> [Travail à faire]:
Recopiez à l'identique les lignes de la liste, depuis son début jusqu'à la ligne contenant « Looking at the screenshot, I should click(x=137, y=83). », celle-ci comprise.

───── Données disponibles

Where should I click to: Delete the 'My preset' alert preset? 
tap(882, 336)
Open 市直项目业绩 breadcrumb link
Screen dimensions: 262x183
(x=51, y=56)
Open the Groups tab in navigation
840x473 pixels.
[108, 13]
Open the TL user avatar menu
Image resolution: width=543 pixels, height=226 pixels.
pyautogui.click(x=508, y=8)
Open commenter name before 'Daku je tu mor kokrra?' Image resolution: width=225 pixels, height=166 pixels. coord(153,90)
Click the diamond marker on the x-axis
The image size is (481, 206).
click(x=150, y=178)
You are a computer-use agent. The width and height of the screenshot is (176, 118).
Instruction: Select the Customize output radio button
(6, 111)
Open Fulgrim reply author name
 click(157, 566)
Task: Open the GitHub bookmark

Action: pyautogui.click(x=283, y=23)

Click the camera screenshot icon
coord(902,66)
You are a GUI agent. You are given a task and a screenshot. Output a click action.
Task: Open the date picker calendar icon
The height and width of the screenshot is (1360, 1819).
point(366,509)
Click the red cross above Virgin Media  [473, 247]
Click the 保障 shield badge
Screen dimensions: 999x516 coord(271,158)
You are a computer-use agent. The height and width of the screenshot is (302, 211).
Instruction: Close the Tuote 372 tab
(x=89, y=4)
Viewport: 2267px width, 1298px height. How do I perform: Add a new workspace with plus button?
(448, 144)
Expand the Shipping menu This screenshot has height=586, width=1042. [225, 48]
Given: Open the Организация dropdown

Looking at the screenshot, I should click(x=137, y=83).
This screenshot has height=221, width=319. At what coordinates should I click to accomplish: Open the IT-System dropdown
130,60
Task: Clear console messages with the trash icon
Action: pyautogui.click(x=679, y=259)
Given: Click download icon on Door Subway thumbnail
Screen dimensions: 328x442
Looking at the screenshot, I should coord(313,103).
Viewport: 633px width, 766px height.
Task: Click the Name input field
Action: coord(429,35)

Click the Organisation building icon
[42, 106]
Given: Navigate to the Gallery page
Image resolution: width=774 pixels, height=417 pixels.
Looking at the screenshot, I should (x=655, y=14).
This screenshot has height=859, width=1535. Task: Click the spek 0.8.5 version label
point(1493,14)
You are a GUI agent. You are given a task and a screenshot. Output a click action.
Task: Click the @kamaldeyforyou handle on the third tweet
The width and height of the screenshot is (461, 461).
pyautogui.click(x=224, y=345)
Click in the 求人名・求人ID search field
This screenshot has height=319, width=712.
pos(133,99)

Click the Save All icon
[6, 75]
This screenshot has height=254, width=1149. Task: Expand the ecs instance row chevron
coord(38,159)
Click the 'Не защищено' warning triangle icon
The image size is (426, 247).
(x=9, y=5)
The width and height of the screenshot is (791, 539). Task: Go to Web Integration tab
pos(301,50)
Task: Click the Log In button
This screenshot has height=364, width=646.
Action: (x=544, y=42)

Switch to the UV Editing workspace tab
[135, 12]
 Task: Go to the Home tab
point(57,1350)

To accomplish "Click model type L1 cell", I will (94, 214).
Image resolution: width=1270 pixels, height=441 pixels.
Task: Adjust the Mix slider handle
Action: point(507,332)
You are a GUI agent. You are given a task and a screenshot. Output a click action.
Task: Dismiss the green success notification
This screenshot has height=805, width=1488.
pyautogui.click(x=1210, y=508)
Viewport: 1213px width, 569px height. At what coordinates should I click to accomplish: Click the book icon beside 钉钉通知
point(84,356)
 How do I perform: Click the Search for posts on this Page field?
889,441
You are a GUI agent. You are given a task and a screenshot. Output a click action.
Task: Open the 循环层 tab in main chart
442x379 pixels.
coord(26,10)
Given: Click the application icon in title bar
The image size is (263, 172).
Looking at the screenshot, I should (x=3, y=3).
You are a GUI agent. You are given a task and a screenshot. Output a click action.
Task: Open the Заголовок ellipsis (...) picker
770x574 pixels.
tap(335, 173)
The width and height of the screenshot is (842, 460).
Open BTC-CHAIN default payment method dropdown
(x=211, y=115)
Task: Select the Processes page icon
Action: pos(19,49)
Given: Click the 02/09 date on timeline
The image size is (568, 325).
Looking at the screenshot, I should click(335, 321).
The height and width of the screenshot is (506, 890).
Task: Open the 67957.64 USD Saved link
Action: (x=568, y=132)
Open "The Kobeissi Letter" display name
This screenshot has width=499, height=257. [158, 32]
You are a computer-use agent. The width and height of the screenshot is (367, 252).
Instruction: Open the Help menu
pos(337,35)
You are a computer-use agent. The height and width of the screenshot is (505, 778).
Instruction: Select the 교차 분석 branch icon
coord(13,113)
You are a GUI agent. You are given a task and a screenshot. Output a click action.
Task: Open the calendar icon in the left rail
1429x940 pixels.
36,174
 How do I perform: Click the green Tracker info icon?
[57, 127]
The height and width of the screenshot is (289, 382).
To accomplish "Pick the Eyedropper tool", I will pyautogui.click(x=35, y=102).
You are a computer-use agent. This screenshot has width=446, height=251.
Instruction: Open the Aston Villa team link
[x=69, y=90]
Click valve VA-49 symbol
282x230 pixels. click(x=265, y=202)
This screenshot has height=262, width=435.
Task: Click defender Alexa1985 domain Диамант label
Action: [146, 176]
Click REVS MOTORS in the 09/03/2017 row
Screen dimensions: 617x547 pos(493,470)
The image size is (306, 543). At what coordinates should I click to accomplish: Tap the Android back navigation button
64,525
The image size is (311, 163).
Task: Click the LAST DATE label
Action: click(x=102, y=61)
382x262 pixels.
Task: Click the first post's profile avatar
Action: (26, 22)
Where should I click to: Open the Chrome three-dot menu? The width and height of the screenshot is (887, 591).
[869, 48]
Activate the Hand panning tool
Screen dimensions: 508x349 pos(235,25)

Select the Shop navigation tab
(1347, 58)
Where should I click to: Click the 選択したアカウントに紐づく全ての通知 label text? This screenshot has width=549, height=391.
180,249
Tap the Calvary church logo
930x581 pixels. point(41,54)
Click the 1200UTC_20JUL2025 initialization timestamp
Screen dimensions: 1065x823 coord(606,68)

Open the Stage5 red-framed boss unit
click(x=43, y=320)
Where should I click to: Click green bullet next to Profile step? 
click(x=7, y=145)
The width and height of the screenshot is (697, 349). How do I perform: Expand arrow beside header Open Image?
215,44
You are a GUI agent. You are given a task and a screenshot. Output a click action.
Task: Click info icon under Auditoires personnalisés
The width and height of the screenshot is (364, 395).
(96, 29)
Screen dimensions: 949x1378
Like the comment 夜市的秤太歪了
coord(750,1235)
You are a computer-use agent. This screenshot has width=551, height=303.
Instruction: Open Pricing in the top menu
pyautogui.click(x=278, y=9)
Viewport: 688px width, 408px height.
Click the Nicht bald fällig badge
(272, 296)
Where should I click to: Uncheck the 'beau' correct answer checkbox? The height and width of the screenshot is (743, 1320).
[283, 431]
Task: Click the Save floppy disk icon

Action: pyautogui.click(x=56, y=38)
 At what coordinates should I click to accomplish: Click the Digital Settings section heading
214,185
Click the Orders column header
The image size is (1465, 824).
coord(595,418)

──────────

> [Solution proposée]:
Where should I click to: Delete the 'My preset' alert preset? 
tap(882, 336)
Open 市直项目业绩 breadcrumb link
Screen dimensions: 262x183
(x=51, y=56)
Open the Groups tab in navigation
840x473 pixels.
[108, 13]
Open the TL user avatar menu
Image resolution: width=543 pixels, height=226 pixels.
pyautogui.click(x=508, y=8)
Open commenter name before 'Daku je tu mor kokrra?' Image resolution: width=225 pixels, height=166 pixels. coord(153,90)
Click the diamond marker on the x-axis
The image size is (481, 206).
click(x=150, y=178)
You are a computer-use agent. The width and height of the screenshot is (176, 118).
Instruction: Select the Customize output radio button
(6, 111)
Open Fulgrim reply author name
 click(157, 566)
Task: Open the GitHub bookmark

Action: pyautogui.click(x=283, y=23)

Click the camera screenshot icon
coord(902,66)
You are a GUI agent. You are given a task and a screenshot. Output a click action.
Task: Open the date picker calendar icon
The height and width of the screenshot is (1360, 1819).
point(366,509)
Click the red cross above Virgin Media  [473, 247]
Click the 保障 shield badge
Screen dimensions: 999x516 coord(271,158)
You are a computer-use agent. The height and width of the screenshot is (302, 211).
Instruction: Close the Tuote 372 tab
(x=89, y=4)
Viewport: 2267px width, 1298px height. How do I perform: Add a new workspace with plus button?
(448, 144)
Expand the Shipping menu This screenshot has height=586, width=1042. [225, 48]
Given: Open the Организация dropdown

Looking at the screenshot, I should click(x=137, y=83).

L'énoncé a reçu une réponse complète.